> Passage for review

A February 1996 presidential election returned President Monteiro to office. Legislative elections in January 2001 returned power to the PAICV, with the PAICV holding 40 of the National Assembly seats, MpD 30, and Party for Democratic Convergence (PCD) and Labour and Solidarity Party (PTS) 1 each. In February 2001, the PAICV-supported presidential candidate Pedro Pires defeated former MpD leader Carlos Veiga by only 13 votes.
President Pedro Pires was narrowly re-elected in 2006 elections.

President Jorge Carlos Fonseca led the country since 2011 Cape Verde presidential election and he was re-elected in the 2016 election. He was supported by the Movement for Democracy Party. MpD also won in the 2016 parliamentary elections, taking back parliamentary majority after 15 year-rule of African Party for the Independence of Cape Verde (PAICV). In April 2021, the ruling center-right Movement for Democracy (MpD) of Prime Minister Ulisses Correia e Silva won the parliamentary election.

On 26 August 2021, Cape Verde became the 150th country to ratify the 2005 Convention and Promotion of the Diversity of Cultural Expressions.

In October 2021, opposition candidate and former prime minister, Jose Maria Neves of PAICV, won Cape Verde's presidential election. On 9 November 2021, Jose Maria Neves was sworn in as the new President of Cape Verde.

> Stored data
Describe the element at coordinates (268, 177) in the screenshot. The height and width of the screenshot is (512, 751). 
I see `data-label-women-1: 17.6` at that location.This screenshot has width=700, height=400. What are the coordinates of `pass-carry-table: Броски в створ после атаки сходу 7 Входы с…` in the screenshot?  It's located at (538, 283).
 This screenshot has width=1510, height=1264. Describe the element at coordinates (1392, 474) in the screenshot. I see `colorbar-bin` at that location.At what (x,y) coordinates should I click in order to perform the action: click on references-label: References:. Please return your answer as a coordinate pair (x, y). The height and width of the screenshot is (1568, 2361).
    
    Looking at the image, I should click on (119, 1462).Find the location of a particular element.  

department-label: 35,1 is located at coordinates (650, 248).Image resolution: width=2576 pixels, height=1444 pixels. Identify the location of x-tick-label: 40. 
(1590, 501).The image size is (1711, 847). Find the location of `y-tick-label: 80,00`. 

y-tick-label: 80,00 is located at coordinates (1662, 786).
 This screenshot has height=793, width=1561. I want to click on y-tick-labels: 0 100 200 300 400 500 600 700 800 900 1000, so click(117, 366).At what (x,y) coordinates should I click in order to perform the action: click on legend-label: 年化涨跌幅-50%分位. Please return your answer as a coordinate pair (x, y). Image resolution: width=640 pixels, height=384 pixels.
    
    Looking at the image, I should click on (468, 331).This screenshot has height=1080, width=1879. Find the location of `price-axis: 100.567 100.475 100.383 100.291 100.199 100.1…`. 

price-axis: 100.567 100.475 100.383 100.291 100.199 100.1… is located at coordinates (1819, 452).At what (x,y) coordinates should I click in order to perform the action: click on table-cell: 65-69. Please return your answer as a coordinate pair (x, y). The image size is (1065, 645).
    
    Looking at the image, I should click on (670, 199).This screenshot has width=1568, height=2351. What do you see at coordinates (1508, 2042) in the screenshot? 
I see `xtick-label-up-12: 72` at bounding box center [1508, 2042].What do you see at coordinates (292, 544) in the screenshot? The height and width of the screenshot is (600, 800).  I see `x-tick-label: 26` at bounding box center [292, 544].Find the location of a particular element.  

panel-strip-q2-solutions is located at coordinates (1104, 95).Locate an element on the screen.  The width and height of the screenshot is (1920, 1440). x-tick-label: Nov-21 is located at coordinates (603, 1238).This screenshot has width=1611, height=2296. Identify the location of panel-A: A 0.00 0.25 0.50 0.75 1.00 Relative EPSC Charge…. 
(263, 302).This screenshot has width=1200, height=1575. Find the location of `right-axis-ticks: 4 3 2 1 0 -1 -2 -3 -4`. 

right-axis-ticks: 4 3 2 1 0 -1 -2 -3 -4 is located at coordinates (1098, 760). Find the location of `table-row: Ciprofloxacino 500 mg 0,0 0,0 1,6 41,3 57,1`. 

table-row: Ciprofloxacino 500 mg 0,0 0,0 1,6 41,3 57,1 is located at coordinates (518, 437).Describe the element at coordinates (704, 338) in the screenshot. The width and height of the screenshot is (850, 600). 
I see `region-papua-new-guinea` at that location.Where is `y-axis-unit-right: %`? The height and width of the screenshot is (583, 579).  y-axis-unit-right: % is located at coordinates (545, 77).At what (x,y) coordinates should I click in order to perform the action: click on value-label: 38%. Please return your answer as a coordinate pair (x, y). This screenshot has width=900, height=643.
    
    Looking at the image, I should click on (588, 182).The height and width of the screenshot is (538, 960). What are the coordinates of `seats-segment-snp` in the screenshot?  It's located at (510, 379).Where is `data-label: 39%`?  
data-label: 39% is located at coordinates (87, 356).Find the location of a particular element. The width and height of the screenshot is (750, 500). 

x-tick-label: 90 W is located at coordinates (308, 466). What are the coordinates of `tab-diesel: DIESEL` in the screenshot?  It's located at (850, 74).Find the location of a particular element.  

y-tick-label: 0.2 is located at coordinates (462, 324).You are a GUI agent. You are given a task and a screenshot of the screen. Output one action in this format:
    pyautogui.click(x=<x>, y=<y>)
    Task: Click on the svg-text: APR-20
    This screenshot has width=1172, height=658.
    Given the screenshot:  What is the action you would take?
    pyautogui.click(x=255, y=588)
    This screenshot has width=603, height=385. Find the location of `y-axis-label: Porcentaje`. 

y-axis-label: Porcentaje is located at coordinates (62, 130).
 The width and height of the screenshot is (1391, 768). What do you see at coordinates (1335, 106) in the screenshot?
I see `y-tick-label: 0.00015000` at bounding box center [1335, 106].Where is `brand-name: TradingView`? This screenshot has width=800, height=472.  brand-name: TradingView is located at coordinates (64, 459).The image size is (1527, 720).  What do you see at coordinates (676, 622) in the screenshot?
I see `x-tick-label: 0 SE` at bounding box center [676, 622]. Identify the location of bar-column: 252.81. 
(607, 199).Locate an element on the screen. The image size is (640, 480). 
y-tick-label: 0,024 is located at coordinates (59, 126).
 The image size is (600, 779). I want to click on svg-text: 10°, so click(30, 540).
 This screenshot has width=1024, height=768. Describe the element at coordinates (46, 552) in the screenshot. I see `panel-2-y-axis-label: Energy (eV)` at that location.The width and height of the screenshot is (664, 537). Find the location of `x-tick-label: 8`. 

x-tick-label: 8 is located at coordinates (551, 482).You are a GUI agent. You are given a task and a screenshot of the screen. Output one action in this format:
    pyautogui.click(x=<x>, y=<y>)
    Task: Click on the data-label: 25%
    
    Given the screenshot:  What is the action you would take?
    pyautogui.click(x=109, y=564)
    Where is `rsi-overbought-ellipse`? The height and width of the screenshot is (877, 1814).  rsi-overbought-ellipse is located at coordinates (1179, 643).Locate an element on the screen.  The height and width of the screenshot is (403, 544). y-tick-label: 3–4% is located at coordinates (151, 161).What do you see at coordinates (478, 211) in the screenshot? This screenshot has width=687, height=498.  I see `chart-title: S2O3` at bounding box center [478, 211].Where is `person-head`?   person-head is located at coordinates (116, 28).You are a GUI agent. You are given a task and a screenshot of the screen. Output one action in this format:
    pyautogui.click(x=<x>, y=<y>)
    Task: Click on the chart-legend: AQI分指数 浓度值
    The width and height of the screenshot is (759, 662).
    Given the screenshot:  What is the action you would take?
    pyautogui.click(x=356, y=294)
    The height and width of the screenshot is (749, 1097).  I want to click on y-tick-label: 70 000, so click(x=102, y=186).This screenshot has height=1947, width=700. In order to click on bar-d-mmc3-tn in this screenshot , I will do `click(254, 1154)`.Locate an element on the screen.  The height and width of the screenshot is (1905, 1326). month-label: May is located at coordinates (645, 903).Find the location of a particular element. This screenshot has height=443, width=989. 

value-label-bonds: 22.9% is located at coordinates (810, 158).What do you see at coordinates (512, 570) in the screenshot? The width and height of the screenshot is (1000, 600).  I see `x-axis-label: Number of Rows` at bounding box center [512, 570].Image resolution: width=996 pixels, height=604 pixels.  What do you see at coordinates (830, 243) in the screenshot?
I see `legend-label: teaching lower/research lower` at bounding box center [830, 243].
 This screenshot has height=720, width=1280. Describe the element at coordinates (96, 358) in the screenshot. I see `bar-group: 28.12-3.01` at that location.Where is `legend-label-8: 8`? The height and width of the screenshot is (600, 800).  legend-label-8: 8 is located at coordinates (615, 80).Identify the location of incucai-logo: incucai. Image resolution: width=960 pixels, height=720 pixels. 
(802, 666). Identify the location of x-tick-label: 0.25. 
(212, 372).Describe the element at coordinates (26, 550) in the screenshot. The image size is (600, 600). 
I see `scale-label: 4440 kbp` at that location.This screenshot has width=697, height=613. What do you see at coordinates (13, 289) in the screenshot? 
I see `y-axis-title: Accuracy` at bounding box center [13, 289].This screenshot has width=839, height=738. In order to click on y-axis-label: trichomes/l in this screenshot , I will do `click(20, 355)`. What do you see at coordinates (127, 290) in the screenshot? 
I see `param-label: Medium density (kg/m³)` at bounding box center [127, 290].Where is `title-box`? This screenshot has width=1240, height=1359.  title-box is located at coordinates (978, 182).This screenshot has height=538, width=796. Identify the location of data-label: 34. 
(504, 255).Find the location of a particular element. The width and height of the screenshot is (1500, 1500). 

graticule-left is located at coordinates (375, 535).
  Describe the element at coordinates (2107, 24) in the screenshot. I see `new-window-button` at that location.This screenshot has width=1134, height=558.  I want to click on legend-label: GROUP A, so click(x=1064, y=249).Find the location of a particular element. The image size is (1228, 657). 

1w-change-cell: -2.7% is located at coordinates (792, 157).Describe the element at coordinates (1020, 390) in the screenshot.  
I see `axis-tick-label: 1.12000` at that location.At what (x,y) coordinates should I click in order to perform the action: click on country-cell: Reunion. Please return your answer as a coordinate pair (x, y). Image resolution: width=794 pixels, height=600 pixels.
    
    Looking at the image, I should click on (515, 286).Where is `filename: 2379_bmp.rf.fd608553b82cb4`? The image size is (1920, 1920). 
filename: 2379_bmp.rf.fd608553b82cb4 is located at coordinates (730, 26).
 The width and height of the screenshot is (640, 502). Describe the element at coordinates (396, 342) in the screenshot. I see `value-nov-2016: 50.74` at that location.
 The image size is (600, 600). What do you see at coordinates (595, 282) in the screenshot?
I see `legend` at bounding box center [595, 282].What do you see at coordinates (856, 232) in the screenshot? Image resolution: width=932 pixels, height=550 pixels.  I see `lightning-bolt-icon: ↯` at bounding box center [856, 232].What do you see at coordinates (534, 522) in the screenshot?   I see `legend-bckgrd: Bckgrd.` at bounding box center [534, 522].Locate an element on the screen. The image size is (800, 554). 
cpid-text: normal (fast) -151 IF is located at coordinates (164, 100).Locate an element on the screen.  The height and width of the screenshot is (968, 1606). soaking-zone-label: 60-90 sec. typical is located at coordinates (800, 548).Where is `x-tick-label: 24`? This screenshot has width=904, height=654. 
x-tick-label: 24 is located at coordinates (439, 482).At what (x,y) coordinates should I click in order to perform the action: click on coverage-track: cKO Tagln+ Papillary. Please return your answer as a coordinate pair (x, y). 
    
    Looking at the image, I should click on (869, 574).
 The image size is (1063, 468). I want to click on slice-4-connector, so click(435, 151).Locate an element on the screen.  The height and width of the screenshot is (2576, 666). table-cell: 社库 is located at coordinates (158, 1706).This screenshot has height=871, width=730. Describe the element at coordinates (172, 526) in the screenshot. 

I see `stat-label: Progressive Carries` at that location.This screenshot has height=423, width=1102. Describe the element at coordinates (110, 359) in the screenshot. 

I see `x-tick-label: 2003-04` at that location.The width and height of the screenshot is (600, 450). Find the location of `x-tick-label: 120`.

> Tasks to carry out
1 > According to the passage on Cape Verde's elections, by how many votes did Pedro Pires defeat Carlos Veiga in February 2001?
2 > From the passage on Cape Verde's elections, copy out the stretch from "President Pedro Pires" through "the parliamentary election.".

> Outputs in order
1 > 13 votes.

2 >
President Pedro Pires was narrowly re-elected in 2006 elections.

President Jorge Carlos Fonseca led the country since 2011 Cape Verde presidential election and he was re-elected in the 2016 election. He was supported by the Movement for Democracy Party. MpD also won in the 2016 parliamentary elections, taking back parliamentary majority after 15 year-rule of African Party for the Independence of Cape Verde (PAICV). In April 2021, the ruling center-right Movement for Democracy (MpD) of Prime Minister Ulisses Correia e Silva won the parliamentary election.